La videncia, una profesión siempre cuestionada

Autor: Coruña Hoy / Fecha: Jue, 04/10/2018 - 11:00 /
 
 
El esoterismo es una rama del conocimiento que siempre ha generado muchas dudas y críticas, pero la realidad es que el ser humano siempre ha buscado respuestas  demostrables por la ciencia o no, a las preguntas que le atormentan.
 
Una de ellas es qué le deparará su futuro, qué será de su vida o su familia el día de mañana. Así, videntes y tarotistas son una fuente de consulta para millones de personas en el mundo.
 
Una profesión siempre puesta en duda y siempre bajo sospecha pero en la que siguen confiando una cantidad ingente de personas, quizás por creer en esta rama del conocimiento, quizás para satisfacer sus ansias de conocer su futuro o, quizás, y por qué no, por simple curiosidad.
 
¿Cómo encontrar un buen profesional de la videncia?
 
No obstante, esas dudas que siempre rodean a la profesión están bien justificadas, pues son muchos los "profesionales" que lo que hacen en realidad es intentar engañar a sus consultados.
 
Los timos y estafas asociados a la videncia y las formas ocultas de conocimiento están a la orden del día, de ahí que sea muchos los que cuestionen este oficio. En cualquier caso, existen muchos videntes y tarotistas que intentan derribar esta idea preconcebida de que la suya es una profesión que únicamente intenta sacar los cuartos a gente desesperada e incrédula.
 
En la actualidad, en el sector de la videncia y los tarotistas, son muchos los profesionales que ofrecen sus servicios por vía telefónica o de manera online. Un ejemplo es videntesreales.es, una web en la que además de localizar a profesionales prestigiosos del oficio, muestran una serie de consejos para afrontar las consultas.
 
Una de las muestras más fiables de que un servicio de videncia es confiable es que sus tarifas están siempre a la vista. La claridad es un asunto que siempre cuidan los profesionales de garantía. Los profesionales de verdad, que llevan años en la profesión, no tienen miedo a mostrar sus tarifas, ya sean más o menos económicas, pues son conscientes de que su trabajo lleva asociado un costo, y son ellos los que deciden el montante, que por supuesto lo especifican claramente.
 
Si esto no sucede así, es momento de empezar a dudar. El precio a pagar por las consultas es, en estos casos, algo más secundario. Siempre es mucho más fiable un servicio que especifica claramente sus precios a uno que, aunque sea más económico a priori, no deja claro las tarifas a pagar.
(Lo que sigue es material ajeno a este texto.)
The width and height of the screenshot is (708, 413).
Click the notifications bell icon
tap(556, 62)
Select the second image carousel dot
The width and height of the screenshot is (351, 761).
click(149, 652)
Una segunda ayuda que permite diferenciar a videntes profesionales de aquellas personas que únicamente quieren conseguir dinero fácil son las recomendaciones.
 
Internet y las consultas online han ayudado mucho en este aspecto, pues la mayoría de los servicios ofrecen las valoraciones de los clientes.
Sin embargo, la red puede ser también el escenario en el que se cuelen comentarios falsos por motivos publicitarios. Para detectarlos, observa si estos comentarios siguen un patrón de repetición y lee todas estas opiniones con calma.
 
En el campo de las valoraciones, las de mayor garantía siguen siendo las que conocidos, amigos o familiares, las que se transmiten de boca a oreja. Si alguien de tu círculo social más o menos cercano ha tenido una experiencia positiva con un vidente o tarotista, este profesional gana enteros de manera automática.
 
Cuidado con las predicciones
 
Una última recomendación para diferenciar entre profesionales de prestigio y los que únicamente quieren ganar dinero fácil es la verborrea. En la primera toma de contacto, algo que diferencia a los verdaderos profesionales es su dialéctica clara.
 
Un buen profesional no intenta exprimir de información a la persona que accede a una consulta, sino que solo con saber algunos detalles ya inician el proceso de conocimiento a fondo basándose en sus capacidades.
 
Aquellas personas que intentan aprovecharse de estas situaciones de urgencia van poco a poco obteniendo detalles personales cada vez más íntimos para así construir un relato ficticio.
 
Dicho todo esto, debemos ser conscientes que la labor de un vidente o un tarotista es mostrar ayuda, llevan a cabo una tarea de comprensión y empatía con su cliente, y ofrecen predicciones, que se cumplirán o no, a partir de lo que ven y perciben. No están ahí para juzgar a nadie, pero sí para mostrar augurios sinceros.